1. Extract all potential usability hypotheses from the walkthrough.
2. For each hypothesis:
   • Assess whether it can be tested through moderated or unmoderated usability testing.
   • Explain what specific UX decision or design element may cause this issue. Use causal reasoning.
   • For testable hypotheses:
     • Propose a specific usability task or question.
     • Define a clear validation criterion (how you’ll know if the hypothesis is confirmed or disproved).
     • Evaluate feasibility and signal strength of the test (e.g., how easy it is to test, and how confidently it can validate the hypothesis).
     • Assign a priority score based on Impact, Confidence, and Ease (ICE).

Limits
Don’t invent hypotheses not rooted in your walkthrough output. Only propose tests where user behavior or responses can provide meaningful validation. Skip purely technical or backend concerns.

6. Cross-Functional Feedback

Technique: Multi-Roles

Good design is co-created. And good designers are used to working with cross-functional teams: PMs, engineers, analysts, QAs, you name it. Part of the job is turning scattered feedback into clear action items.

Earlier, we talked about how giving AI a “role” helps sharpen its responses. Now let’s level that up: what if we give it multiple roles at once? This is called multi-role prompting. It’s a great way to simulate a design review with input from different perspectives. You get quick insights and a more well-rounded critique of your design.

Role
You are a cross-functional team of experts evaluating a new dashboard design:

• PM (focus: user value & prioritization)
• Engineer (focus: feasibility & edge cases)
• QA tester (focus: clarity & testability)
• Data analyst (focus: metrics & clarity of reporting)
• Designer (focus: consistency & usability)

Context
The team is reviewing a mockup for a new analytics dashboard for internal use.

Task & Instructions
For each role:

1. What stands out immediately?
2. What concerns might this role have?
3. What feedback or suggestions would they give?
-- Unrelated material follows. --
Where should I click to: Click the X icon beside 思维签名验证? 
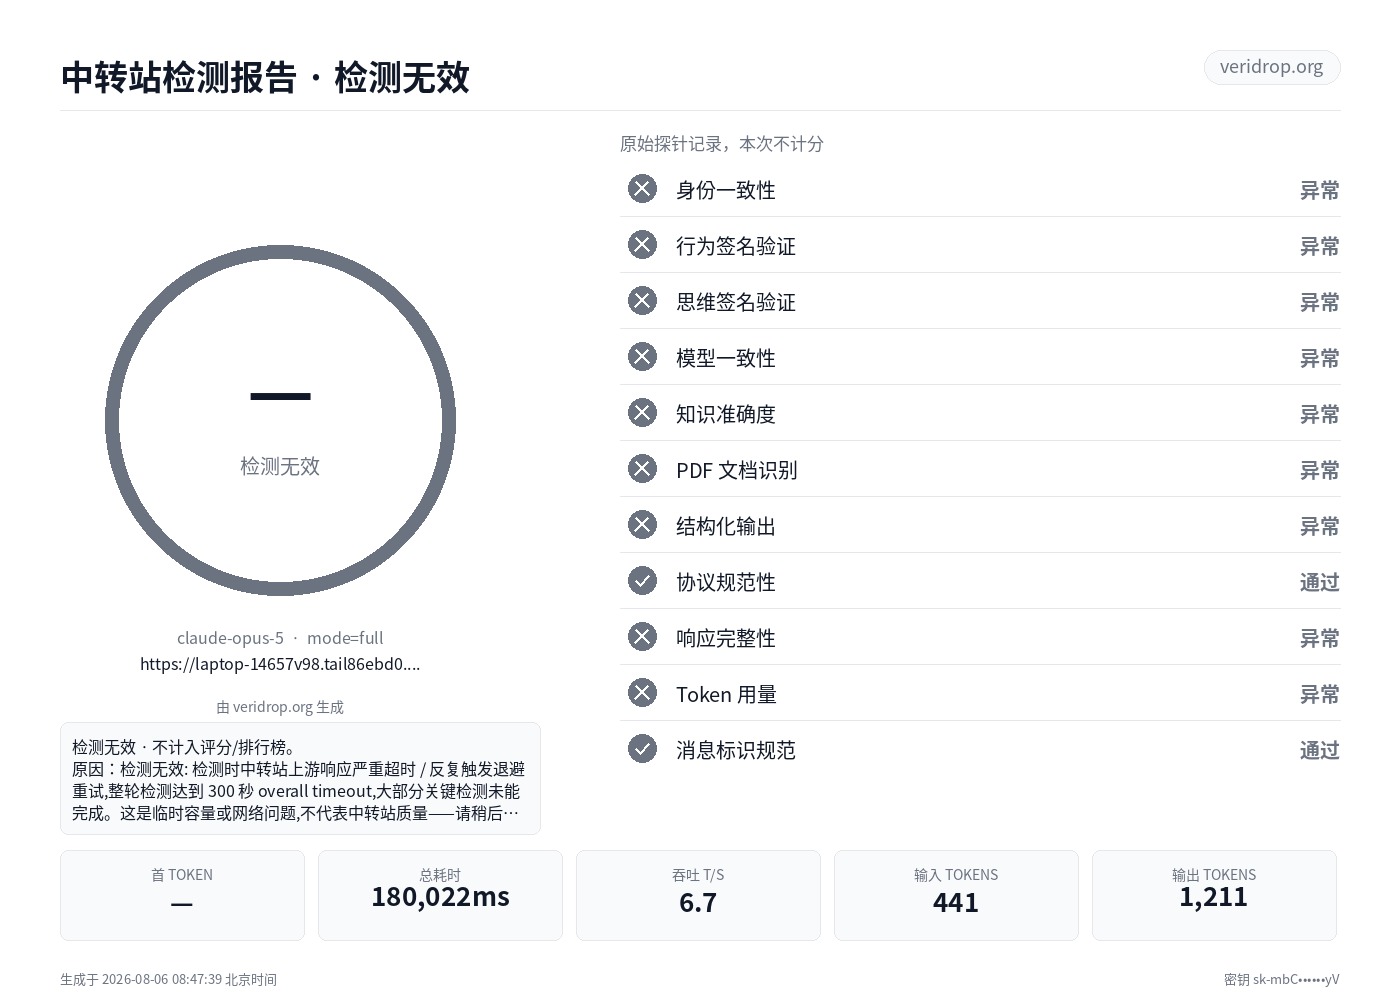[642, 301]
Designing With AI Is A Skill, Not A Shortcut #

By now, you’ve seen that prompting isn’t just about typing better instructions. It’s about designing better thinking.
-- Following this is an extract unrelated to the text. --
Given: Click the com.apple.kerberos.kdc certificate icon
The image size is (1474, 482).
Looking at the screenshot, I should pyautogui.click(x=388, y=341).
We’ve explored several techniques, and each is useful in different contexts:

Technique	When to use It
Role + Context + Instructions + Constraints	Anytime you want consistent, focused responses (especially in research, decomposition, and analysis).
Checkpoints / Self-verification	When accuracy, structure, or layered reasoning matters. Great for complex planning or JTBD breakdowns.
Reasoning Before Understanding (RBU)	When input materials are large or ambiguous (like docs or screenshots). Helps reduce misinterpretation.
Tree of Thought (ToT)	When you want the model to explore options, backtrack, compare. Ideal for audits, evaluations, or divergent thinking.
Meta-prompting	When you're not sure how to even ask the right question. Use it early in fuzzy or creative concepting.
Multi-role prompting	When you need well-rounded, cross-functional critique or to simulate team feedback.
Memory-updated “opponent” prompting	When you want to challenge your own logic, uncover blind spots, or push beyond echo chambers.
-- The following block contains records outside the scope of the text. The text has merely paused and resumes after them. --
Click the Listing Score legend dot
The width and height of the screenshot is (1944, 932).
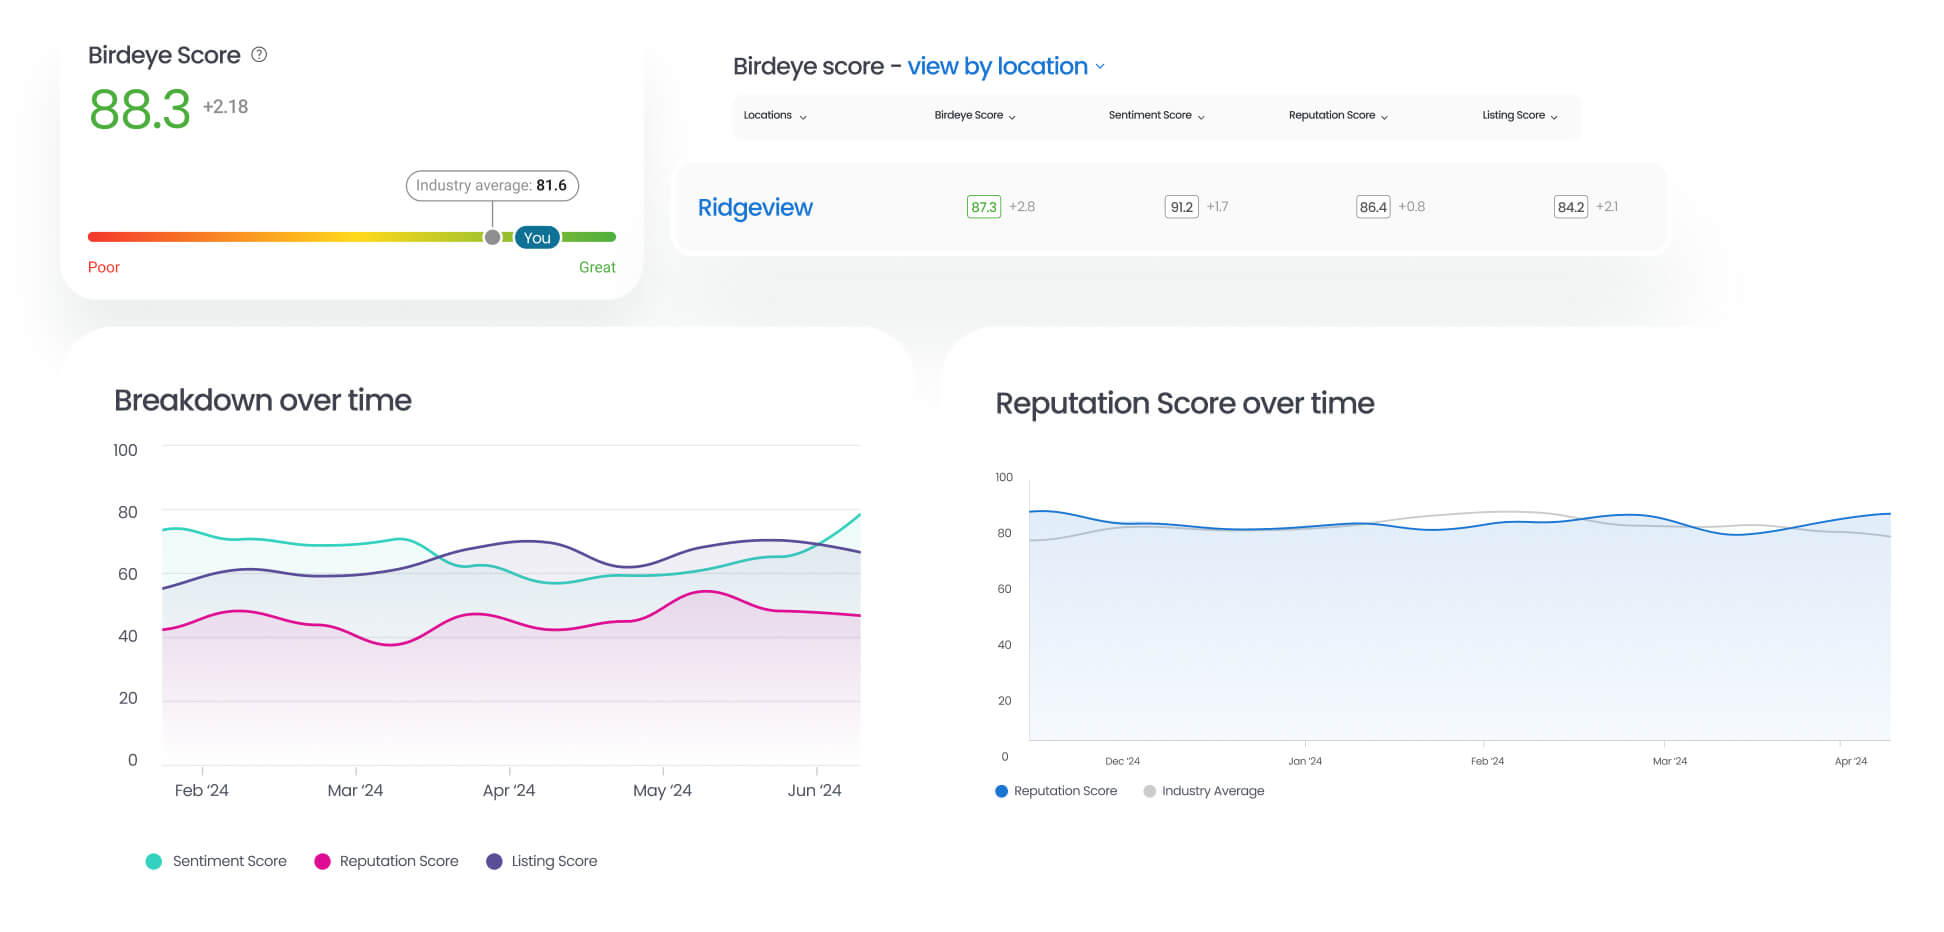coord(493,861)
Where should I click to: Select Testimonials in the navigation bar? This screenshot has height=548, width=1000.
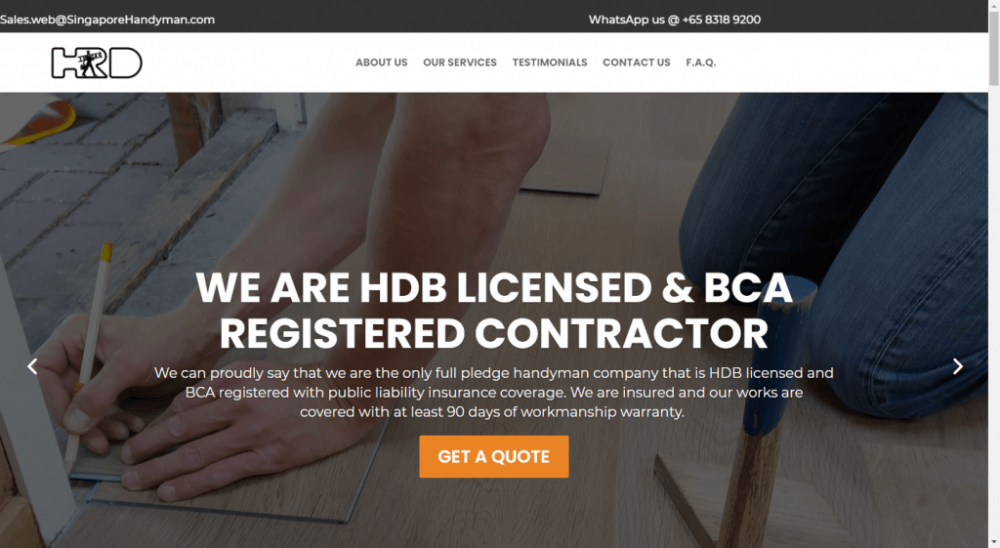coord(550,63)
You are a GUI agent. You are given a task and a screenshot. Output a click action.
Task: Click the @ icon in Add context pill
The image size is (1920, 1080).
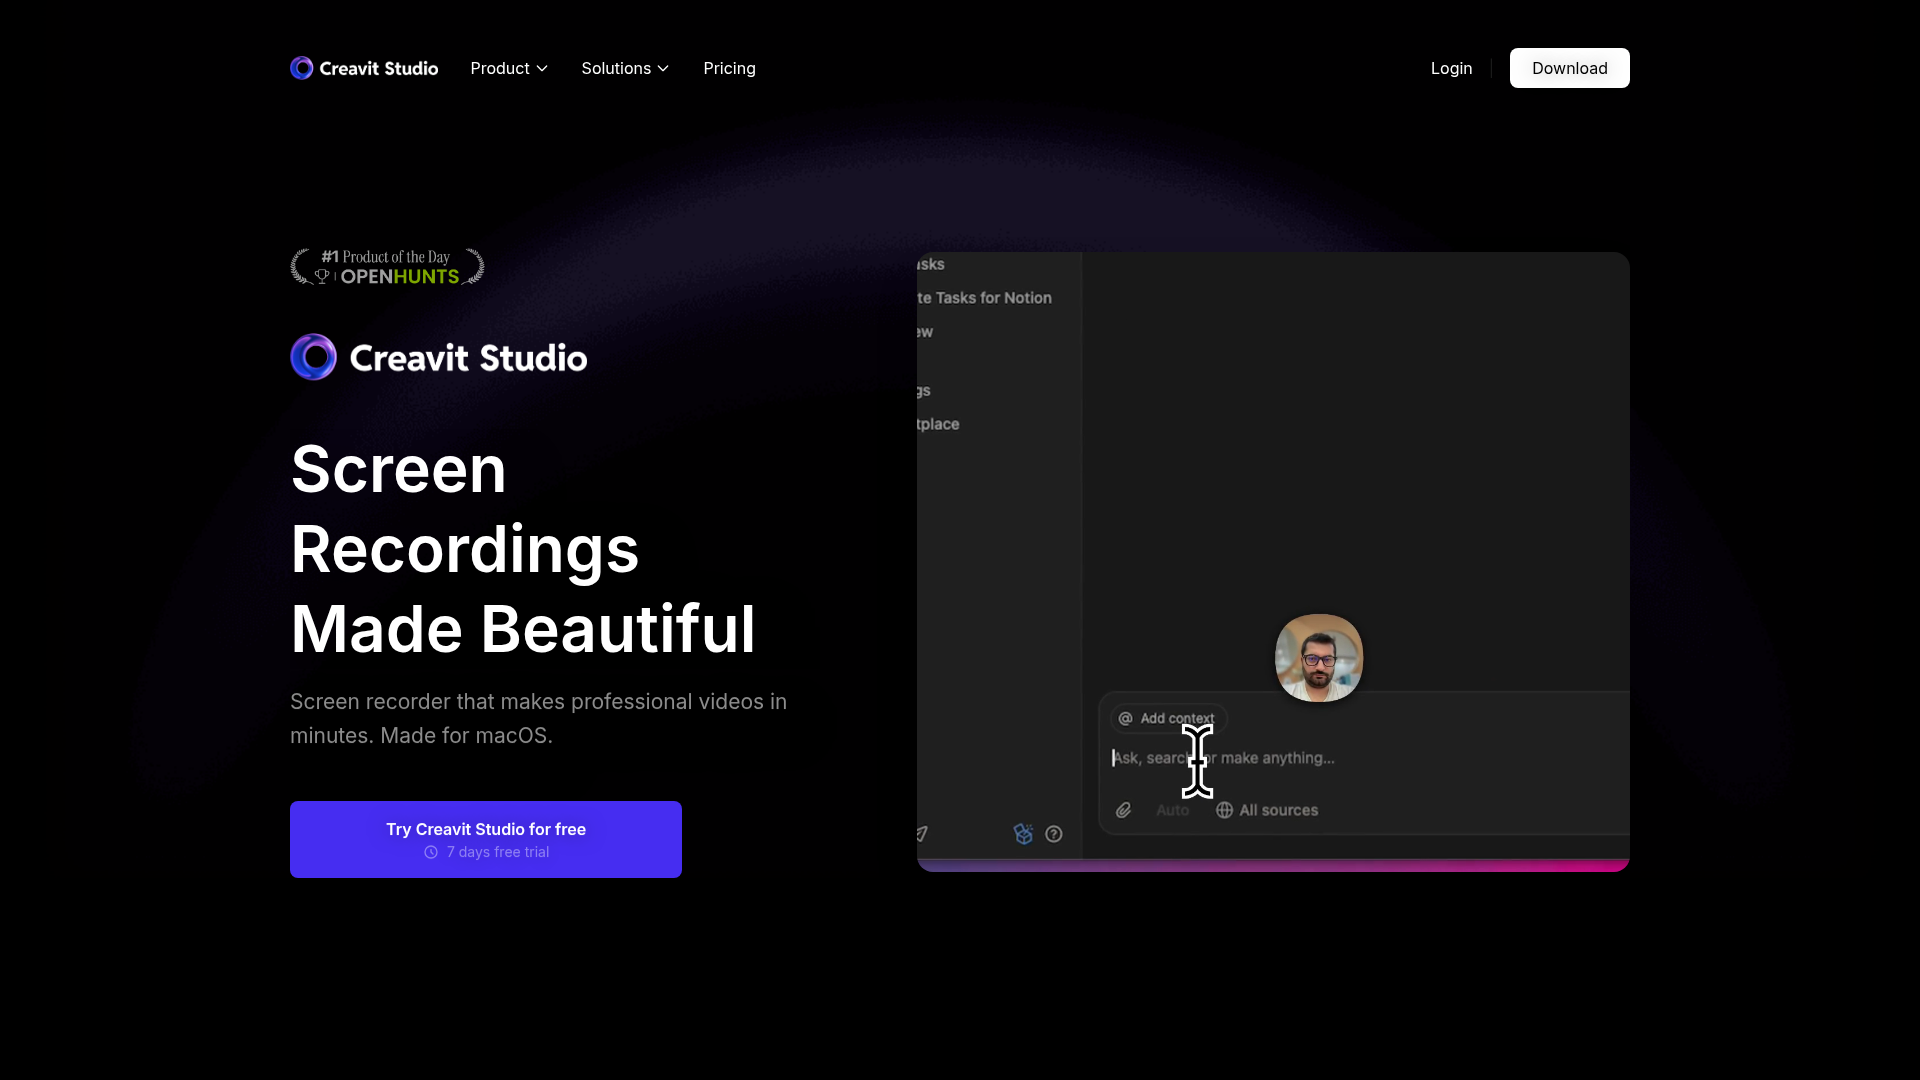tap(1126, 718)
But even the best techniques won’t matter if you use them blindly, so ask yourself:

• Do I need precision or perspective right now?
  • Precision? Try Role + Checkpoints for clarity and control.
  • Perspective? Use Multi-Role or Tree of Thought to explore alternatives.
• Should the model reflect my framing, or break it?
  • Reflect it? Use Role + Context + Instructions.
  • Break it? Try Opponent prompting to challenge assumptions.
• Am I trying to reduce ambiguity, or surface complexity?
  • Reduce ambiguity? Use Meta-prompting to clarify your ask.
  • Surface complexity? Go with ToT or RBU to expose hidden layers.
• Is this task about alignment, or exploration?
  • Alignment? Use Multi-Roles prompting to simulate consensus.
  • Exploration? Use Cognitive Walkthrough to push deeper.

Remember, you don’t need a long prompt every time. Use detail when the task demands it, not out of habit. AI can do a lot, but it reflects the shape of your thinking. And prompting is how you shape it. So don’t just prompt better. Think better. And design with AI — not around it.